Instruction:
Reproduce the following rows verbatim, including every line as it appears.

Raw rows
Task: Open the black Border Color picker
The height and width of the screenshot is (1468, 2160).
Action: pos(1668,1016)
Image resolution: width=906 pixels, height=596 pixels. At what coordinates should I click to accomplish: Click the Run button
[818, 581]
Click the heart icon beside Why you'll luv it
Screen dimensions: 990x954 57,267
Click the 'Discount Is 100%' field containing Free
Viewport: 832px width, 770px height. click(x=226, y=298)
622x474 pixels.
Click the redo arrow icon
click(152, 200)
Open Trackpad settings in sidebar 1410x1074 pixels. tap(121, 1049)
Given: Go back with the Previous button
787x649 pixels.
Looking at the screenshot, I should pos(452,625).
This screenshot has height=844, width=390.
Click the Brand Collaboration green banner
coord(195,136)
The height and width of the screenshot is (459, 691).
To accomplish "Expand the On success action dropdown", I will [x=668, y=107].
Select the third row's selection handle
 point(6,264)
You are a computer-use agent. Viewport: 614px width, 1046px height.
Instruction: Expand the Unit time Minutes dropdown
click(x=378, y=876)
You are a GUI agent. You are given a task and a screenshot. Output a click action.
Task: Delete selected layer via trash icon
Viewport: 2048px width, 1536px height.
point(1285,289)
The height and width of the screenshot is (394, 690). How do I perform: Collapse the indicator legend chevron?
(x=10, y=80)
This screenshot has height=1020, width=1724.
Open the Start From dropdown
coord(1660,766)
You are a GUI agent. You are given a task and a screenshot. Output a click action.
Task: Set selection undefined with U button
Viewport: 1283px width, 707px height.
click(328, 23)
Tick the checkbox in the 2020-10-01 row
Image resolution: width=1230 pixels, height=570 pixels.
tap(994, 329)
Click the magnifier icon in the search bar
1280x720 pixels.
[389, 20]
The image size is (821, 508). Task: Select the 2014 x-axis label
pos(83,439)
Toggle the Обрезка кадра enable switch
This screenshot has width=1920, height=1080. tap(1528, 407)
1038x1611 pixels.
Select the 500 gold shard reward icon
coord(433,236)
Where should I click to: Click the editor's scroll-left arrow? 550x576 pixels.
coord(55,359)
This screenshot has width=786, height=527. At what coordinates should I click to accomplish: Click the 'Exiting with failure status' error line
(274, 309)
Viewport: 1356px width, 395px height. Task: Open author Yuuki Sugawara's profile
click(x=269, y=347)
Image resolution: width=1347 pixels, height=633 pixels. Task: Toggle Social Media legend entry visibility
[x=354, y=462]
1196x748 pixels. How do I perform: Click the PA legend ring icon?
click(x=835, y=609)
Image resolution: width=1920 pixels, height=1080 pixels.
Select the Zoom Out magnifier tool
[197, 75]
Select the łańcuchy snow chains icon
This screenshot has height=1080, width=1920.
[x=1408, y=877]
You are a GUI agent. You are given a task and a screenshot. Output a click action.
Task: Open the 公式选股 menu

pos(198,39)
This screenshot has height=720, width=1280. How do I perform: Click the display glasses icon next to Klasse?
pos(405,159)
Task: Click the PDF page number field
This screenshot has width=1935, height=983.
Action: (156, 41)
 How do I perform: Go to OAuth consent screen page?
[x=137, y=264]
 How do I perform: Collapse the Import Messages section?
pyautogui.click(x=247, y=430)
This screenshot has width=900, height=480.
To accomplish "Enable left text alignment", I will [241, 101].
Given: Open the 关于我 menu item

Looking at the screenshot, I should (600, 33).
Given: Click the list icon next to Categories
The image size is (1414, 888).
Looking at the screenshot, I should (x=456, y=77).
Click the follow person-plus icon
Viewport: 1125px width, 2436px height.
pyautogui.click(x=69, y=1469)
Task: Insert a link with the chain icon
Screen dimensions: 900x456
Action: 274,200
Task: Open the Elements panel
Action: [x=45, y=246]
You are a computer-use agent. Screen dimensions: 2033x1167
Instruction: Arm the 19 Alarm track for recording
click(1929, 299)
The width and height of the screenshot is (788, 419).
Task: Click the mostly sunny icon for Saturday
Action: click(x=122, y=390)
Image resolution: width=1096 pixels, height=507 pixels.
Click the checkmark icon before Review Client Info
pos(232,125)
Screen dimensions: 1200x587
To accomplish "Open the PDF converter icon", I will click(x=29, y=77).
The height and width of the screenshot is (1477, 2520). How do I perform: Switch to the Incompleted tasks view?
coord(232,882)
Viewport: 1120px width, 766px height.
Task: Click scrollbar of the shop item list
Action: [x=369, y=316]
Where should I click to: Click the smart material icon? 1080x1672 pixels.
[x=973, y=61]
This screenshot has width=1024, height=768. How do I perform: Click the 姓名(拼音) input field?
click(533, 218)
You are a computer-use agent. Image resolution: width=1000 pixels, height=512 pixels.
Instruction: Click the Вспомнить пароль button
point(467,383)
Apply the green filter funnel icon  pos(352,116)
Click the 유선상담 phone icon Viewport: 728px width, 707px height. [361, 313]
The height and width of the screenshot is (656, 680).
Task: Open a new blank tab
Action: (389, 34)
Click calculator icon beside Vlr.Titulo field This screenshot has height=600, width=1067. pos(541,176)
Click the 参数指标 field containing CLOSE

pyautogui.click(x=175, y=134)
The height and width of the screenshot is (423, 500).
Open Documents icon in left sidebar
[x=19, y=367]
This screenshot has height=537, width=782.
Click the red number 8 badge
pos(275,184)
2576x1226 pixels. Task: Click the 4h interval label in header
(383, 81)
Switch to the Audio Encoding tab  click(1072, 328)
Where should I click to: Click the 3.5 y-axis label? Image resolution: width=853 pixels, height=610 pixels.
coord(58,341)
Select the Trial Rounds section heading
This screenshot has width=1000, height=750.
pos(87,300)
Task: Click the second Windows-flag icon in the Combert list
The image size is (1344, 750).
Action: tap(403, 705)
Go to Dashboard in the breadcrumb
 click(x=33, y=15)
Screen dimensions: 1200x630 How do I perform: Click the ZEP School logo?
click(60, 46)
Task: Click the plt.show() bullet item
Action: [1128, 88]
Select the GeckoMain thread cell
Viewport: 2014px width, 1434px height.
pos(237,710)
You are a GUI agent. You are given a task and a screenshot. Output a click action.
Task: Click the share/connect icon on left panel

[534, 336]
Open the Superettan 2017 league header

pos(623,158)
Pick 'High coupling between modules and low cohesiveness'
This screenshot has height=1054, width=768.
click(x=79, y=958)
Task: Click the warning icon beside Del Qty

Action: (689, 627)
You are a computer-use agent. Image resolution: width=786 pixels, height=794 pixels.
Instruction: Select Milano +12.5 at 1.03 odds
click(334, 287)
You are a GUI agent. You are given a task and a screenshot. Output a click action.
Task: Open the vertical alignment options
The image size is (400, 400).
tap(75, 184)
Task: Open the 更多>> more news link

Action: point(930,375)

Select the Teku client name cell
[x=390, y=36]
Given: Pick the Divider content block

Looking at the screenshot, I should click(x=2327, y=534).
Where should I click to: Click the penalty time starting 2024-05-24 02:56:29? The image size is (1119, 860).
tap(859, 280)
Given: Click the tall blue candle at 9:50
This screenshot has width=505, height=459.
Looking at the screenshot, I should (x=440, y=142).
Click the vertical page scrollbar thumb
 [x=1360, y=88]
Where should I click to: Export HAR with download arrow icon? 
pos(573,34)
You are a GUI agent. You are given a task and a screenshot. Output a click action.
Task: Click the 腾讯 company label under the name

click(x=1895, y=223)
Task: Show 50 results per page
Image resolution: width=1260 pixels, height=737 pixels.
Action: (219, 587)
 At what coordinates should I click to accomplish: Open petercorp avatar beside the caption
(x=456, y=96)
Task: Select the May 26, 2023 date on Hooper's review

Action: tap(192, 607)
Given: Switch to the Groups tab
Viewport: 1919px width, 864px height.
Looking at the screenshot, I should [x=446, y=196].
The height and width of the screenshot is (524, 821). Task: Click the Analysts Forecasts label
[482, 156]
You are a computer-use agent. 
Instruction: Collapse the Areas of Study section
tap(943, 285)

Full answer:
Task: Open the black Border Color picker
The height and width of the screenshot is (1468, 2160).
Action: pos(1668,1016)
Image resolution: width=906 pixels, height=596 pixels. At what coordinates should I click to accomplish: Click the Run button
[818, 581]
Click the heart icon beside Why you'll luv it
Screen dimensions: 990x954 57,267
Click the 'Discount Is 100%' field containing Free
Viewport: 832px width, 770px height. click(x=226, y=298)
622x474 pixels.
Click the redo arrow icon
click(152, 200)
Open Trackpad settings in sidebar 1410x1074 pixels. tap(121, 1049)
Given: Go back with the Previous button
787x649 pixels.
Looking at the screenshot, I should pos(452,625).
This screenshot has height=844, width=390.
Click the Brand Collaboration green banner
coord(195,136)
The height and width of the screenshot is (459, 691).
To accomplish "Expand the On success action dropdown", I will [x=668, y=107].
Select the third row's selection handle
 point(6,264)
You are a computer-use agent. Viewport: 614px width, 1046px height.
Instruction: Expand the Unit time Minutes dropdown
click(x=378, y=876)
You are a GUI agent. You are given a task and a screenshot. Output a click action.
Task: Delete selected layer via trash icon
Viewport: 2048px width, 1536px height.
point(1285,289)
The height and width of the screenshot is (394, 690). How do I perform: Collapse the indicator legend chevron?
(x=10, y=80)
This screenshot has height=1020, width=1724.
Open the Start From dropdown
coord(1660,766)
You are a GUI agent. You are given a task and a screenshot. Output a click action.
Task: Set selection undefined with U button
Viewport: 1283px width, 707px height.
click(328, 23)
Tick the checkbox in the 2020-10-01 row
Image resolution: width=1230 pixels, height=570 pixels.
tap(994, 329)
Click the magnifier icon in the search bar
1280x720 pixels.
[389, 20]
The image size is (821, 508). Task: Select the 2014 x-axis label
pos(83,439)
Toggle the Обрезка кадра enable switch
This screenshot has width=1920, height=1080. tap(1528, 407)
1038x1611 pixels.
Select the 500 gold shard reward icon
coord(433,236)
Where should I click to: Click the editor's scroll-left arrow? 550x576 pixels.
coord(55,359)
This screenshot has width=786, height=527. At what coordinates should I click to accomplish: Click the 'Exiting with failure status' error line
(274, 309)
Viewport: 1356px width, 395px height. Task: Open author Yuuki Sugawara's profile
click(x=269, y=347)
Image resolution: width=1347 pixels, height=633 pixels. Task: Toggle Social Media legend entry visibility
[x=354, y=462]
1196x748 pixels. How do I perform: Click the PA legend ring icon?
click(x=835, y=609)
Image resolution: width=1920 pixels, height=1080 pixels.
Select the Zoom Out magnifier tool
[197, 75]
Select the łańcuchy snow chains icon
This screenshot has height=1080, width=1920.
[x=1408, y=877]
You are a GUI agent. You are given a task and a screenshot. Output a click action.
Task: Open the 公式选股 menu

pos(198,39)
This screenshot has height=720, width=1280. How do I perform: Click the display glasses icon next to Klasse?
pos(405,159)
Task: Click the PDF page number field
This screenshot has width=1935, height=983.
Action: (156, 41)
 How do I perform: Go to OAuth consent screen page?
[x=137, y=264]
 How do I perform: Collapse the Import Messages section?
pyautogui.click(x=247, y=430)
This screenshot has width=900, height=480.
To accomplish "Enable left text alignment", I will [241, 101].
Given: Open the 关于我 menu item

Looking at the screenshot, I should (600, 33).
Given: Click the list icon next to Categories
The image size is (1414, 888).
Looking at the screenshot, I should (x=456, y=77).
Click the follow person-plus icon
Viewport: 1125px width, 2436px height.
pyautogui.click(x=69, y=1469)
Task: Insert a link with the chain icon
Screen dimensions: 900x456
Action: 274,200
Task: Open the Elements panel
Action: [x=45, y=246]
You are a computer-use agent. Screen dimensions: 2033x1167
Instruction: Arm the 19 Alarm track for recording
click(1929, 299)
The width and height of the screenshot is (788, 419).
Task: Click the mostly sunny icon for Saturday
Action: click(x=122, y=390)
Image resolution: width=1096 pixels, height=507 pixels.
Click the checkmark icon before Review Client Info
pos(232,125)
Screen dimensions: 1200x587
To accomplish "Open the PDF converter icon", I will click(x=29, y=77).
The height and width of the screenshot is (1477, 2520). How do I perform: Switch to the Incompleted tasks view?
coord(232,882)
Viewport: 1120px width, 766px height.
Task: Click scrollbar of the shop item list
Action: [x=369, y=316]
Where should I click to: Click the smart material icon? 1080x1672 pixels.
[x=973, y=61]
This screenshot has width=1024, height=768. How do I perform: Click the 姓名(拼音) input field?
click(533, 218)
You are a computer-use agent. Image resolution: width=1000 pixels, height=512 pixels.
Instruction: Click the Вспомнить пароль button
point(467,383)
Apply the green filter funnel icon  pos(352,116)
Click the 유선상담 phone icon Viewport: 728px width, 707px height. [361, 313]
The height and width of the screenshot is (656, 680).
Task: Open a new blank tab
Action: (389, 34)
Click calculator icon beside Vlr.Titulo field This screenshot has height=600, width=1067. pos(541,176)
Click the 参数指标 field containing CLOSE

pyautogui.click(x=175, y=134)
The height and width of the screenshot is (423, 500).
Open Documents icon in left sidebar
[x=19, y=367]
This screenshot has height=537, width=782.
Click the red number 8 badge
pos(275,184)
2576x1226 pixels. Task: Click the 4h interval label in header
(383, 81)
Switch to the Audio Encoding tab  click(1072, 328)
Where should I click to: Click the 3.5 y-axis label? Image resolution: width=853 pixels, height=610 pixels.
coord(58,341)
Select the Trial Rounds section heading
This screenshot has width=1000, height=750.
pos(87,300)
Task: Click the second Windows-flag icon in the Combert list
The image size is (1344, 750).
Action: tap(403, 705)
Go to Dashboard in the breadcrumb
 click(x=33, y=15)
Screen dimensions: 1200x630 How do I perform: Click the ZEP School logo?
click(60, 46)
Task: Click the plt.show() bullet item
Action: [1128, 88]
Select the GeckoMain thread cell
Viewport: 2014px width, 1434px height.
pos(237,710)
You are a GUI agent. You are given a task and a screenshot. Output a click action.
Task: Click the share/connect icon on left panel

[534, 336]
Open the Superettan 2017 league header

pos(623,158)
Pick 'High coupling between modules and low cohesiveness'
This screenshot has height=1054, width=768.
click(x=79, y=958)
Task: Click the warning icon beside Del Qty

Action: (689, 627)
You are a computer-use agent. Image resolution: width=786 pixels, height=794 pixels.
Instruction: Select Milano +12.5 at 1.03 odds
click(334, 287)
You are a GUI agent. You are given a task and a screenshot. Output a click action.
Task: Open the vertical alignment options
The image size is (400, 400).
tap(75, 184)
Task: Open the 更多>> more news link

Action: point(930,375)

Select the Teku client name cell
[x=390, y=36]
Given: Pick the Divider content block

Looking at the screenshot, I should click(x=2327, y=534).
Where should I click to: Click the penalty time starting 2024-05-24 02:56:29? The image size is (1119, 860).
tap(859, 280)
Given: Click the tall blue candle at 9:50
This screenshot has width=505, height=459.
Looking at the screenshot, I should (x=440, y=142).
Click the vertical page scrollbar thumb
 [x=1360, y=88]
Where should I click to: Export HAR with download arrow icon? 
pos(573,34)
You are a GUI agent. You are given a task and a screenshot. Output a click action.
Task: Click the 腾讯 company label under the name

click(x=1895, y=223)
Task: Show 50 results per page
Image resolution: width=1260 pixels, height=737 pixels.
Action: (219, 587)
 At what coordinates should I click to accomplish: Open petercorp avatar beside the caption
(x=456, y=96)
Task: Select the May 26, 2023 date on Hooper's review

Action: tap(192, 607)
Given: Switch to the Groups tab
Viewport: 1919px width, 864px height.
Looking at the screenshot, I should [x=446, y=196].
The height and width of the screenshot is (524, 821). Task: Click the Analysts Forecasts label
[482, 156]
You are a computer-use agent. 
Instruction: Collapse the Areas of Study section
tap(943, 285)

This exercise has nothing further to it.